Así como hay ecologías para el amor, las hay para la lectura de libros. Leí Un beso de Dick (Blatt & Ríos), de Fernando Molano Vargas, en medio del desasosiego del amor neoliberal. No veía la hora de llegar a casa para tirarme a la cama a leerlo. Entre ensoñaciones, lágrimas y semen. Al mes, envalentonado por la novela, me lancé a una historia de amor que no fue. Si como dicen los psicoanalistas el siglo reniega de cualquier código de amor -una reserva de signos para enlazarnos-, las maricas casi no contamos ni con literatura donde tejer las imágenes, los gestos, los goces y los enunciados del amor. Nuestra educación sentimental es magra. Ni que decir de las compañeras: “Las travestis nos morimos sin haber escrito una carta de amor”, dice Claudia Rodríguez. Lo que la sociedad niega no es el sexo entre hombres, si no el cortejo entre muchachos, fue una tesis de Foucault en los 80. Somos analfabetos del amor. Una aculturación del amor heterosexual nos ha colonizado. Sin embargo, el amor no es solamente un discurso heterosexual alucinatorio, a lo Roland Barthes. El amor es un acontecimiento del encuentro de los cuerpos y sus efectos. ¿Cómo organizar esos encuentros?, es la pregunta que no cesa. En la ecología neoliberal el amor está espoliado. Un narcicismo absoluto amenazado estandariza lo incalculable de lo irreductiblemente otro. Entonces, acorazamos nuestras vidas posmodernas de histeria. Pero ya no es la histeria teatral del siglo XIX, con las locas de Charcot y Freud en convulsiones, ataques y conversiones físicas. La histeria actual es abandónica, cobarde, deserotizada, individualista, especuladora y exitista. 

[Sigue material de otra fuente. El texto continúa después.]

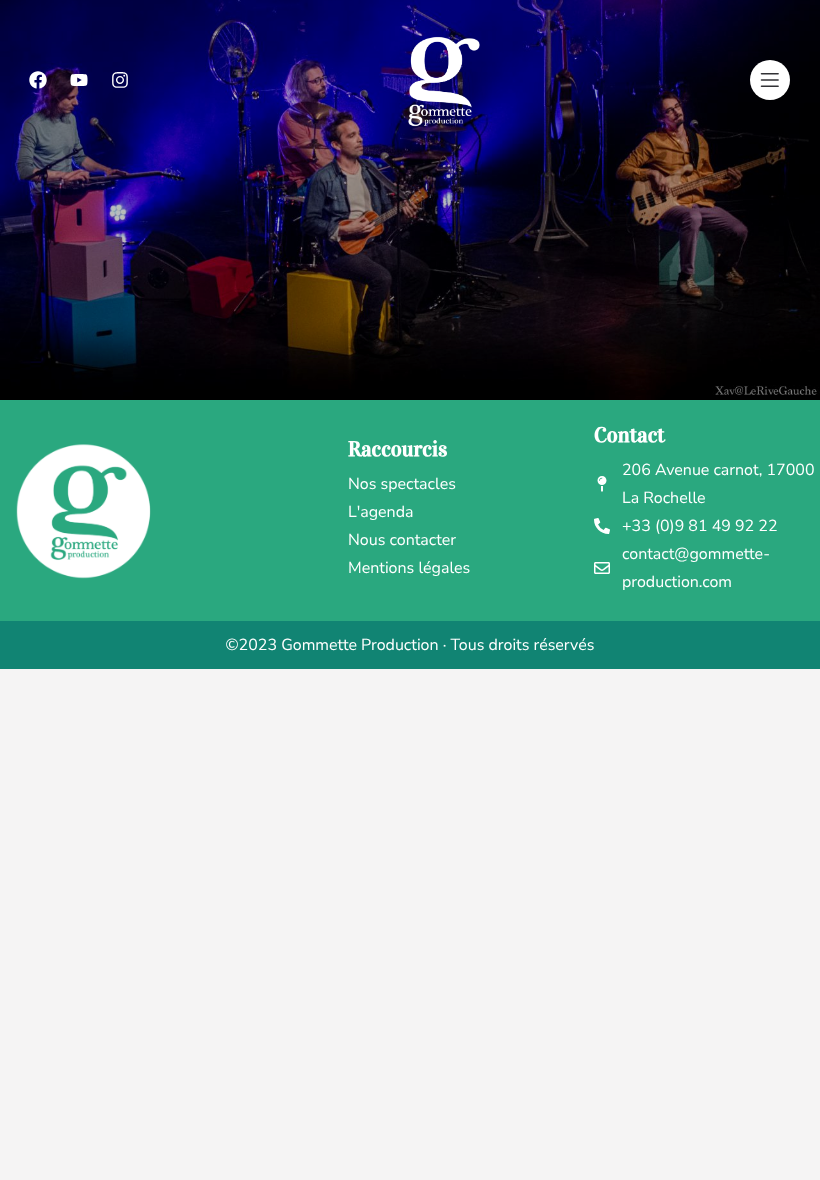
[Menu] (770, 80)
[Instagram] (120, 80)
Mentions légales (409, 568)
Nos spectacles (402, 484)
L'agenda (381, 512)
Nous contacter (402, 540)
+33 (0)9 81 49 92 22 (700, 526)
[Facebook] (38, 80)
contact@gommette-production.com (696, 568)
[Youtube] (79, 80)
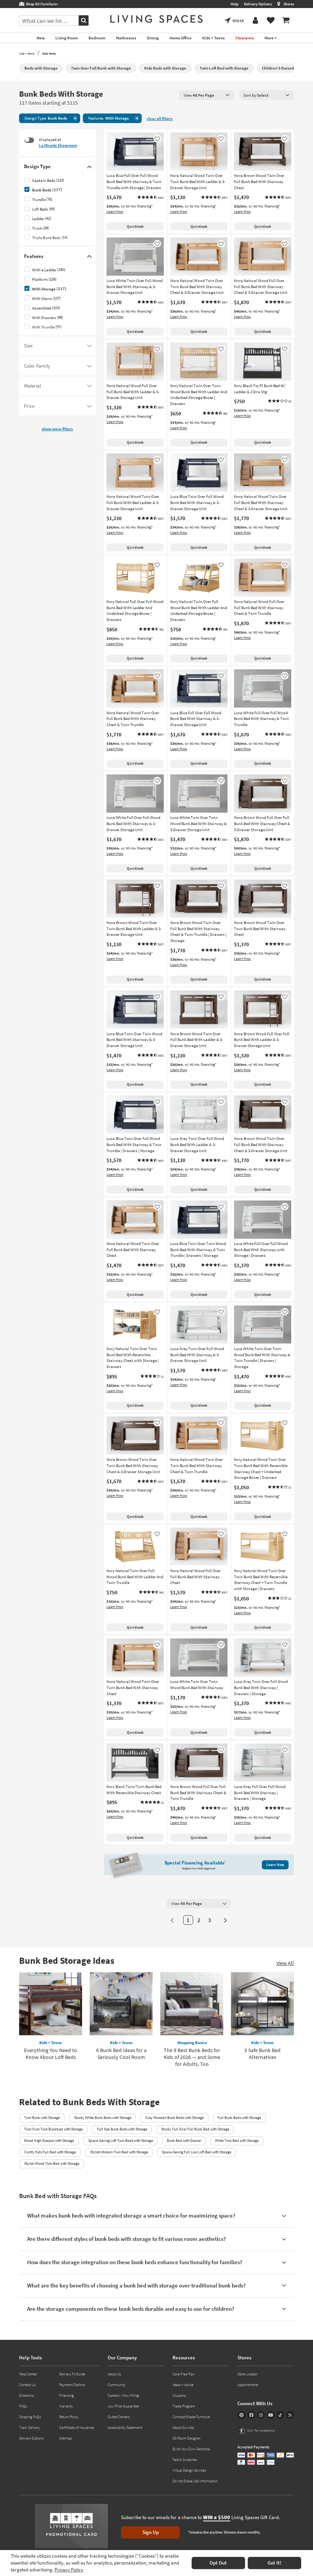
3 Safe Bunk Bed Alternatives (262, 2053)
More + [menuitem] (271, 38)
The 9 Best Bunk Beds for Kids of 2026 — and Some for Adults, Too (192, 2057)
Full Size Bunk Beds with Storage (122, 2129)
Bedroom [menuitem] (97, 38)
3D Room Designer (186, 2438)
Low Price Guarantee (123, 2406)
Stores (289, 4)
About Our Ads (183, 2427)
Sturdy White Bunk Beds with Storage (102, 2117)
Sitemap (65, 2438)
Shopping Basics (192, 2042)
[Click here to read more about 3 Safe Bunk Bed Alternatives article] (262, 2003)
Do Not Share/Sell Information (195, 2481)
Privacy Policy (69, 2570)
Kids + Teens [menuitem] (213, 38)
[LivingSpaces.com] (156, 18)
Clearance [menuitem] (245, 38)
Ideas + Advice (183, 2384)
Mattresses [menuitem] (126, 38)
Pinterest (241, 2415)
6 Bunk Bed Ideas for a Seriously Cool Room (121, 2053)
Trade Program (184, 2406)
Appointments (247, 2384)
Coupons (179, 2395)
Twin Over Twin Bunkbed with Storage (53, 2129)
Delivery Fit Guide (72, 2374)
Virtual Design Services (189, 2470)
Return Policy (68, 2416)
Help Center (28, 2374)
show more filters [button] (57, 428)
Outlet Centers (119, 2416)
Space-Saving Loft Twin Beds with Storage (120, 2140)
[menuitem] (286, 20)
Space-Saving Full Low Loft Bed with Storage (196, 2152)
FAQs (23, 2406)
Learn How (114, 211)
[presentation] (206, 95)
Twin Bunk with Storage (42, 2117)
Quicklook (135, 226)
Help (235, 4)
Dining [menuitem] (153, 38)
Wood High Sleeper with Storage (49, 2140)
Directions (26, 2395)
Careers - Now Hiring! (124, 2395)
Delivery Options (258, 4)
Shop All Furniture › (41, 4)
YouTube (270, 2415)
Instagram (261, 2415)
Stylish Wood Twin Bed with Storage (51, 2163)
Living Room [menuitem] (66, 38)
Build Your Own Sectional (191, 2448)
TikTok (280, 2415)
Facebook (251, 2415)
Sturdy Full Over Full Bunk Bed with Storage (195, 2129)
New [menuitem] (41, 38)
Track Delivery (29, 2427)
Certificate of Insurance (76, 2427)
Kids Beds (49, 53)
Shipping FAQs (30, 2416)
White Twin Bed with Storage (237, 2140)
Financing (66, 2395)
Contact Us (27, 2384)
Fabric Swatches (185, 2459)
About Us (114, 2374)
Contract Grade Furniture (191, 2416)
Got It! (274, 2563)
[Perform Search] (84, 20)
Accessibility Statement (125, 2427)
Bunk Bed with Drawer (184, 2140)
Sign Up (150, 2532)
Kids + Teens (26, 53)
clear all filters (160, 119)
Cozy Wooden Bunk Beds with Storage (174, 2117)
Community (116, 2384)
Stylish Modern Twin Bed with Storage (119, 2152)
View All (285, 1963)
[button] (150, 197)
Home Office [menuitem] (180, 38)
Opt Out (218, 2563)
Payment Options (72, 2384)
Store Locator (247, 2374)
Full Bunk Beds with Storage (239, 2117)
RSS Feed (290, 2415)
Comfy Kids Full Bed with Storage (50, 2152)
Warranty (66, 2406)
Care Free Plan (184, 2374)
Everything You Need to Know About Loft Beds (50, 2053)
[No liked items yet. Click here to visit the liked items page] (270, 20)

Pero aún reaparecen libros como Un beso de Dick. Su autor murió de sida a mi edad, 37 años. En 1998, cuando los cuerpos caían a montones en los hospitales y a los días morían. La novela la escribió en 1989, en Bogotá. Pienso que este libro traza una teoría sentimental marica a rescatar. Los amantes son dos compañeros de colegio, futbolistas. Uno, poeta nato; y el otro, dibujante de jugadores que sueña con hacer películas. Felipe y Leonardo; o bien, “Felicidad” y “Fantasía”, como nombres de batalla del amor clandestino. Se dicen “amigos, porque eso de novios es muy chistoso”. La narración avanza en el soliloquio de Felipe, y con unos diálogos íntimos de película. El primer miedo es la declaración amorosa: decir “A mí sólo me gusta, usted, Leonardo”, o “Estoy como enamorado de usted, Felipe”, cómo decirlo, cuándo. La declaración es primordial porque nombra el acontecimiento –el encuentro azaroso entre los cuerpos afectándose más allá de sí mismos–, y hace factible organizar las posibilidades para vivir una historia de amor. El amor es como esos “ladrones de relojes” del guión que cranea Felipe: sustrae a los amantes del tiempo normado, e instituye una temporalidad diferencial y crítica del cálculo y la conectividad neoliberales. La sensualidad de la escritura de Molano Vargas abre la percepción con la intensidad de los cuerpos gozando. En la jerga bogotana “declararse” al amado se dice “estallarse”. La teoría marica gambetea con el fútbol: estallarse y vivir una historia con alguien es jugársela, como co-jugadores de un partido. Soltar la pelota, decidirse antes de que pase el tiempo de juego. Pero antes habrá que hacerse unas piernas fuertes para correr lejos en la intensidad de los besos. Discernir reveses, desplazamientos y afectos que la jugada produce. En la incertidumbre de la composición de la cancha, que es muda porque nos hemos lanzamos a jugar sin códigos, habrá que hacerlo con paciencia, y sin recurrir a los clichés de nostálgicas jugadas fallidas. Para no cagarla, como otras veces, salirse del sentimentalismo de un final feliz. Compartir otras imágenes, otras emociones, otros ritmos como cuando nos descubre un poema que no comprendemos pero nos gusta. La praxis de esta teoría descongela pasiones en tiempos de estandarización y miedo neoliberales. A falta de códigos amorosos, nosotr*s componemos ritmos dispares.